Another way to test, since most lighters are butane, and you are checking a propane meter (not sure what the conversion factor would be), you could use a plumbers torch. open the valve, in the vicinity of the detector, and see if it alarms. The amount of gas released would be minimal, and as long as there is no ignition source, it would be relatively safe.

Just another note on the odorant. You will smell the propane, due to the odorant long before you even have a 1% LEL concentration. It is extremely strong.

Tim


----------



## BigBadBrain (Aug 26, 2004)

This thread is one that goes in my "Read often" section of my Outbacker notebook.

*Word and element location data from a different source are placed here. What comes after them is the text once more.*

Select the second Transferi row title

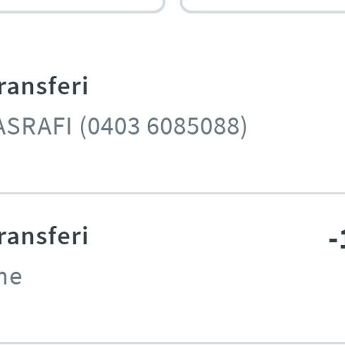(x=43, y=236)
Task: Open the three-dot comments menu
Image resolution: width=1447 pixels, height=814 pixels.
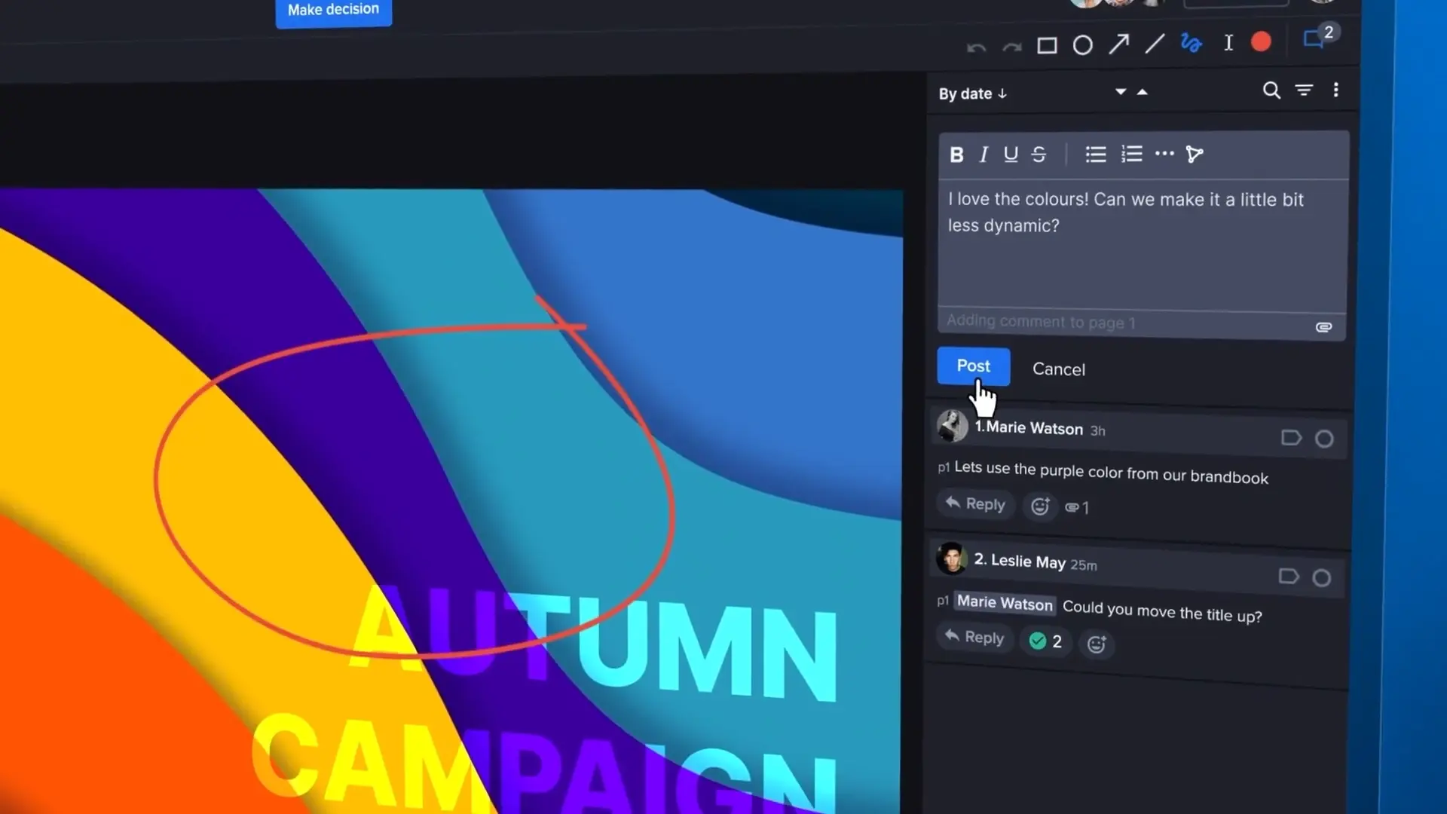Action: (x=1336, y=90)
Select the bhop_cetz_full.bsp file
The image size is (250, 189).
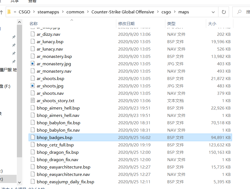point(55,145)
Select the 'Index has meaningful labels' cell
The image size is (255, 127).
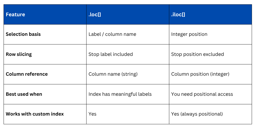tap(120, 94)
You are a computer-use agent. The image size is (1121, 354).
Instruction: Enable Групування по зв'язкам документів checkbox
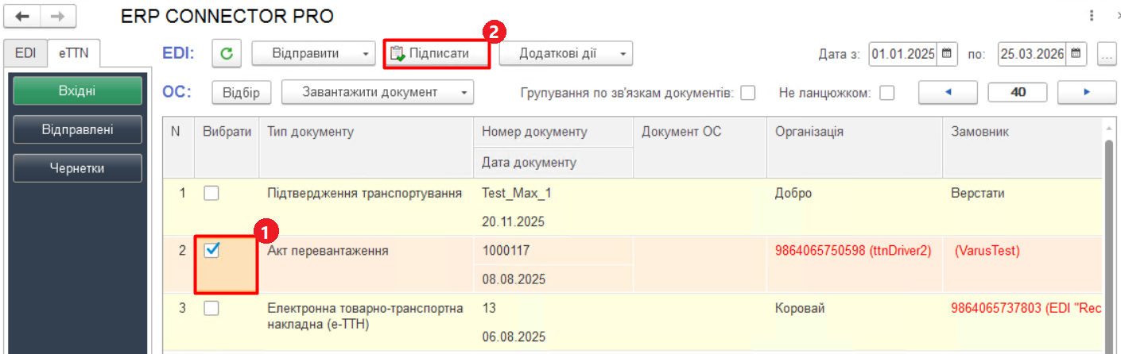[747, 93]
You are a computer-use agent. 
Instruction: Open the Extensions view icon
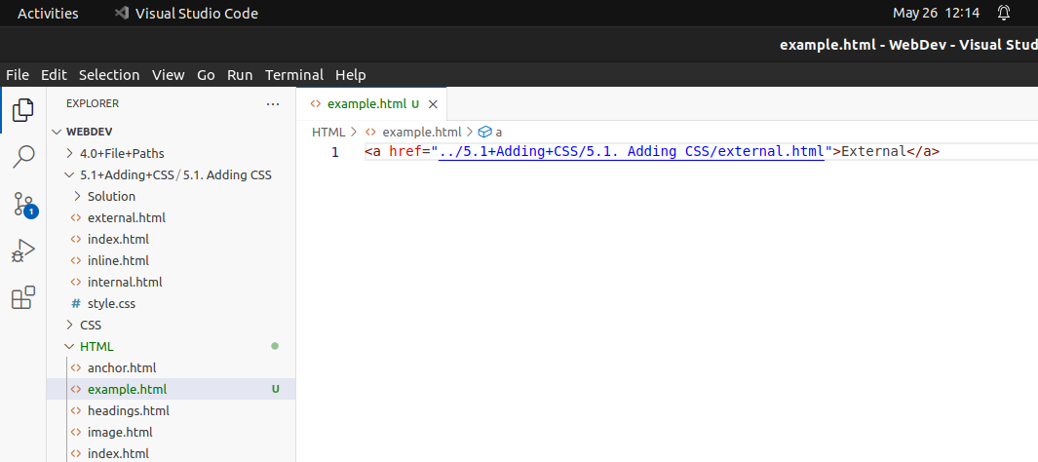pyautogui.click(x=23, y=298)
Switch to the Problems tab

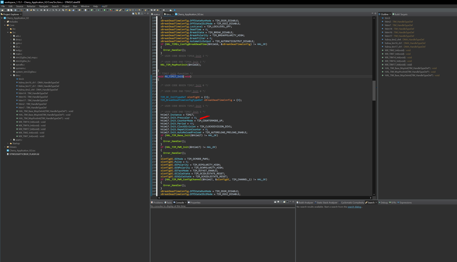(x=158, y=202)
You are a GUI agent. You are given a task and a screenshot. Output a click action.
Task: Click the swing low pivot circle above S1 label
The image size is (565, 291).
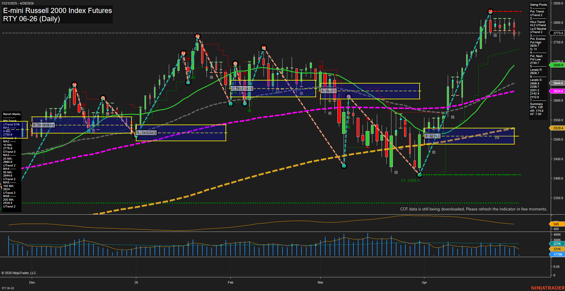tap(419, 175)
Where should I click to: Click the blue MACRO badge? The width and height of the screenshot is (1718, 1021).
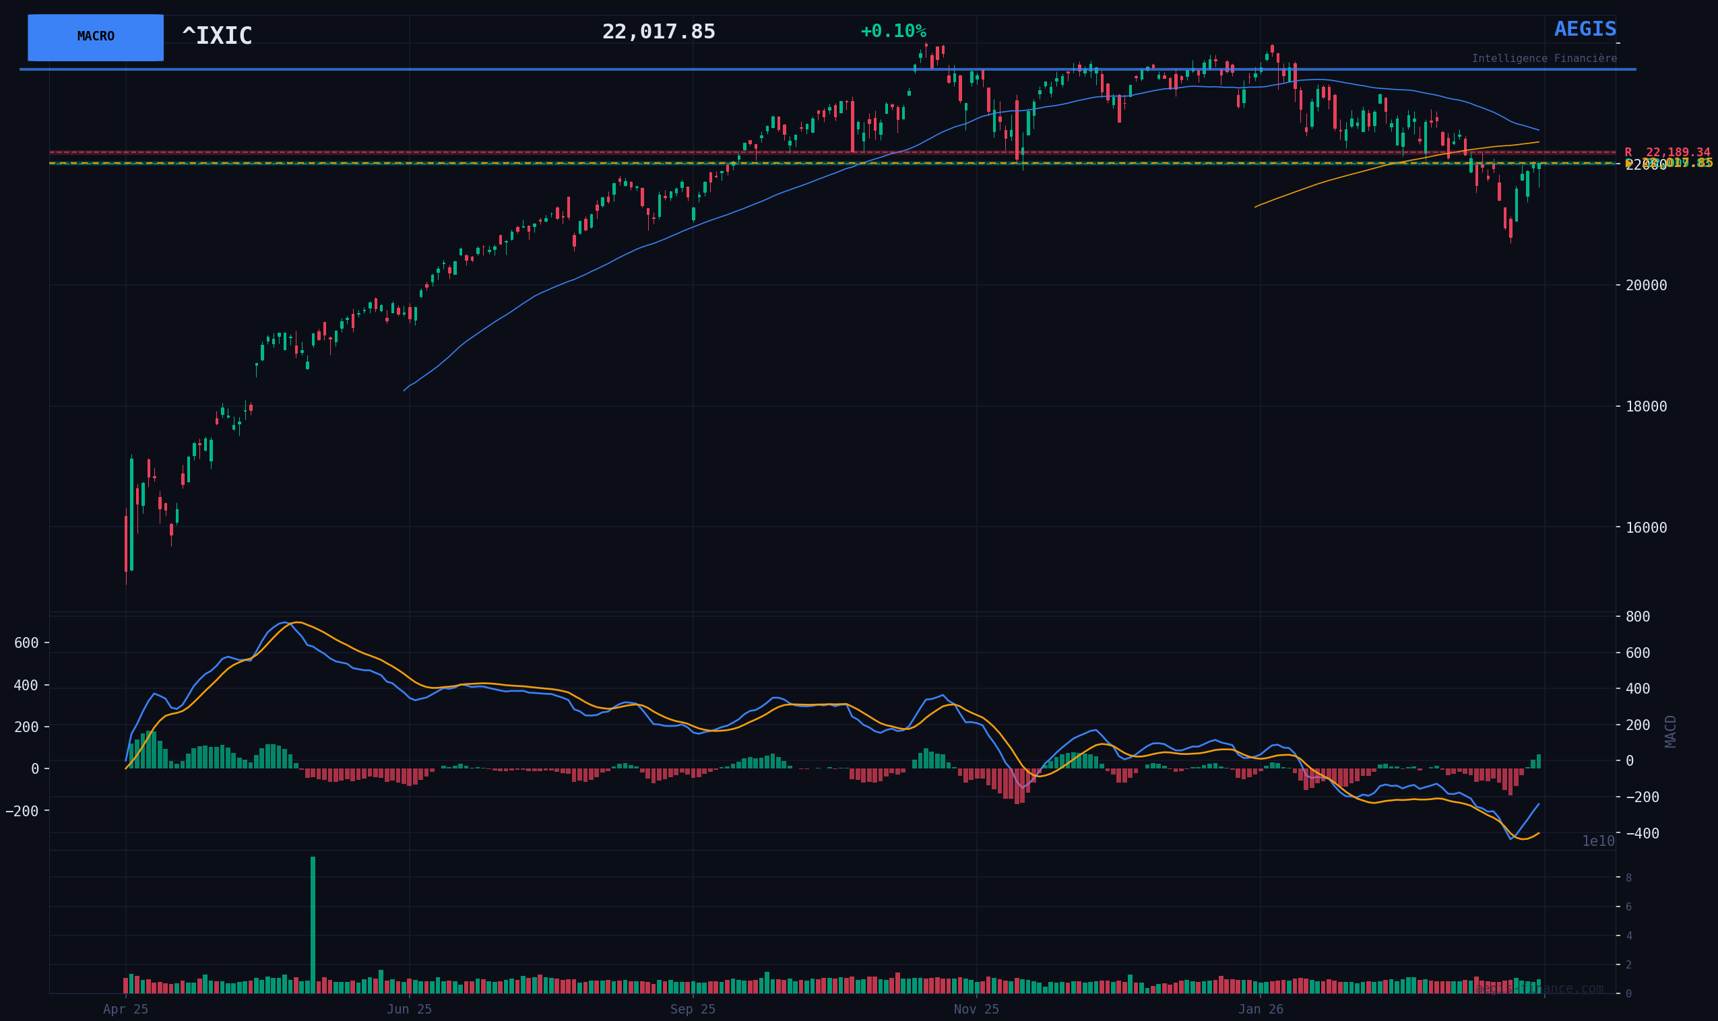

I'm thinking that, since I use the 16 oz. bottles of propane for my new BBQ, that the addition of a plumbers torch (the business end without the bottle) to my safety supplies is a good move. I can use the 16 oz. bottles and the plumber's torch to test the propane alarm. That way I don't have to carry the extra propane bottle for the plumber's torch.

BBB


----------



## California Jim (Dec 11, 2003)

Good info Tim, and thanks for researching this







I'll give it a try.

Although the propane odor in this situation was strong enough to make my wife cough and almost gag, it was probably not a high enough concentration to set-off the detector. I'll know more after I test it. I'm glad they put a strong odorant in there, gives ya a dandy warning!


----------



## PDX_Doug (Nov 16, 2004)

Tim,

Thanks for the info. It always helps to have the facts straight.

Brian,

Great idea to get the torch head for the bottles. Alot of us carry those things for one reason or another, and the addition of the torch head to the toolbox is pretty easy (dosen't even take much space!).

Happy Trails,
Doug

P.S. Brian, Hope your 'dotter' is feeling better. She is a great kid (we should all be so lucky)! Please thank her for entertaining Grant and Sabrina while we packed up. Allowing herself to be tied to a tree goes above and beyond!


----------